Claims that cryptocurrencies, including Bitcoin and Monero, have been used for many years as a means of spreading illegal activities such as money laundering are big fat lies.
Bad reputation due to incorrect assumptions
From the very beginning, and perhaps due to a lack of understanding of the underlying technology behind Bitcoin, as well as the nature of BTC transactions, attackers rushed into the crypto space in the hope of shifting their dishonest earnings. But, to their surprise, they found out that this is not so easy to do.
Over the years, law enforcement agencies have confiscated and auctioned millions of dollars ‘ worth of Bitcoins. However, this cannot be said about banks. Surprisingly, despite the transparent nature of the operations, the mainstream media continues its disinformation campaign. They deliberately exclude irrefutable facts, in a desperate attempt to cover up the banks that are the main culprits here.
Bitcoin and most crypto networks, unlike traditional legacy finance, operate transparently and openly.
Without a single regulatory authority and third parties able to help analyze all coin movements and, therefore, critical financial information, they can analyze huge data sets and even crack the identities of transaction participants, since by default all BTC transactions, due to cryptography, are aliases.
Cryptocurrency exchanges classified as financial service providers have made it extremely difficult to launder money in any form. Compliance with the “Know Your Customer” (KYC) and anti-Money Laundering (AML) rules helps regulators get behind the wall of anonymity and pseudonymity of cryptocurrency transactions. Therefore, it is a bad idea to abuse this new financial instrument.
That’s not all. Third-party blockchain analytics companies that law enforcement agencies or exchanges contract with in the event of exchange hacking have become more sophisticated over the years.
For example, Chainalysis has a contract with the Internal Revenue Service (IRS). They claim to possess the necessary technology to unlock the anonymity disguise of Monero transactions.
However, as previously reported, this task is challenging in many ways, according to the developer directly involved in this project.
“Hacking” as an excuse
Often critics of cryptocurrency and Bitcoin shout that the number of hacks and thefts is appalling. The good news for them is that their numbers have been declining over the years. In addition, there are sophisticated security systems, such as SAFU Binance, and other carefully designed insurance measures used by institutional cryptocurrency custodians to protect funds in undesirable circumstances.
The $200 billion is in fees and fines paid only by those U.S. banks that were caught laundering money. The same cannot be said about banks, which are probably masters in this business. But they all use fiat, not crypto. Judging by the multibillion-dollar fines paid in compensation, they seem to slip away every time.

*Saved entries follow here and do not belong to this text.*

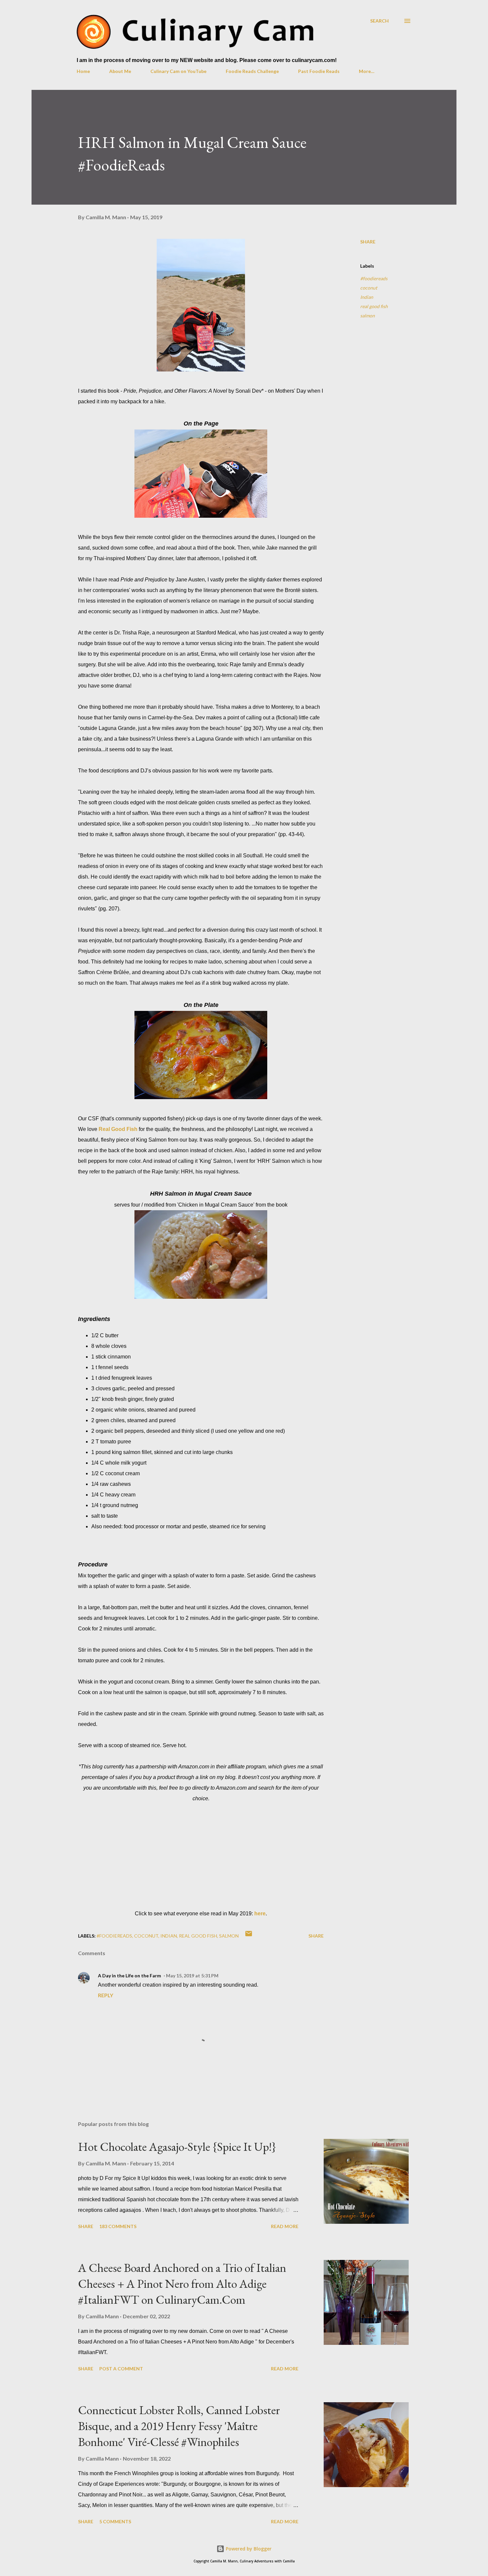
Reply (105, 1995)
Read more (284, 2226)
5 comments (115, 2521)
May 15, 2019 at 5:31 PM (192, 1975)
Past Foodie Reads (319, 71)
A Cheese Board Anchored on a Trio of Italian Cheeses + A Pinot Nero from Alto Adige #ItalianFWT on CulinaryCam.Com (182, 2283)
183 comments (117, 2226)
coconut (368, 288)
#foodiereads (373, 278)
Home (83, 71)
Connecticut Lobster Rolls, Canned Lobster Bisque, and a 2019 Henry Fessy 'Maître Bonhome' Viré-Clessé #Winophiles (179, 2426)
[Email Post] (249, 1936)
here (260, 1913)
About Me (120, 71)
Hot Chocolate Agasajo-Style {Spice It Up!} (177, 2146)
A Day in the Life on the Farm (129, 1975)
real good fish (374, 306)
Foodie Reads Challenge (252, 71)
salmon (367, 315)
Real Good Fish (118, 1129)
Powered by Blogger (248, 2548)
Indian (366, 297)
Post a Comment (121, 2368)
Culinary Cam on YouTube (178, 71)
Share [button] (367, 241)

And the numbers don’t lie.
In just 20 years in the US, banks have been fined $ 200 billion in more than 395 cases. Affected banks include J. P. Morgan, Citi, and Wells Fargo, to name just a few. Here’s what’s interesting: their behavior has deteriorated in the years since the Great Financial Crisis (GFC), according to Better Markets, a Washington-based advocacy group.

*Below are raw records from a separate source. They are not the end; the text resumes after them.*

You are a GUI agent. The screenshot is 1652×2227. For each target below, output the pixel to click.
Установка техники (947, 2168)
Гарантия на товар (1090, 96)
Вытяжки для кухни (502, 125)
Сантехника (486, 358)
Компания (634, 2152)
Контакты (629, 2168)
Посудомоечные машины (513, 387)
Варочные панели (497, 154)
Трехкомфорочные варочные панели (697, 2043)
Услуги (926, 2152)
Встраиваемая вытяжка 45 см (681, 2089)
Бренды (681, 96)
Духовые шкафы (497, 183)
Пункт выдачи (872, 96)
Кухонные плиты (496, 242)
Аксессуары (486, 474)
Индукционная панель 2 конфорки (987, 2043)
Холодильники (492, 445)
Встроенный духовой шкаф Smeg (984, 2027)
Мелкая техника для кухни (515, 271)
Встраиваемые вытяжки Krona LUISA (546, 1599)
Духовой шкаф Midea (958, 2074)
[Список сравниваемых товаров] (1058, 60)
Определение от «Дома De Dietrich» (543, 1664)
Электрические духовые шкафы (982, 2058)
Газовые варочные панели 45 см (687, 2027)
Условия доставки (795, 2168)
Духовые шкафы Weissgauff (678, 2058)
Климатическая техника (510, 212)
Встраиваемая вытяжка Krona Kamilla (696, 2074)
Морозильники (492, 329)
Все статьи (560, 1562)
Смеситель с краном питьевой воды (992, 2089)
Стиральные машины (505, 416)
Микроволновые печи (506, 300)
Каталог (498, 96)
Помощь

Worryingly, from 2008 to the end of 2020, banks faced 314 serious lawsuits.
Operating with multibillion-dollar amounts, these cases range from bribery, to money laundering, to massive mortgage-backed securities (MBS) fraud, which was almost disastrous for banks, which gave rise to Bitcoin.
But here’s the bad news: the relapse rate is shockingly high. Even worse, these global banks, being too big to fail, are often bailed out with taxpayer money, even after their misdemeanors of money laundering and other criminal activities, such as fueling terrorist networks. According to Better Markets, if global banks are put on a higher standard, they will all simply disappear from the markets.
Even in this gray world, as Binance’s Changpeng Zhao put it, cryptocurrency companies (mostly exchanges) constantly maintain high standards in the spirit of blockchain transparency.
They also combine technology and artificial intelligence to monitor compliance with existing laws to prevent criminal activity.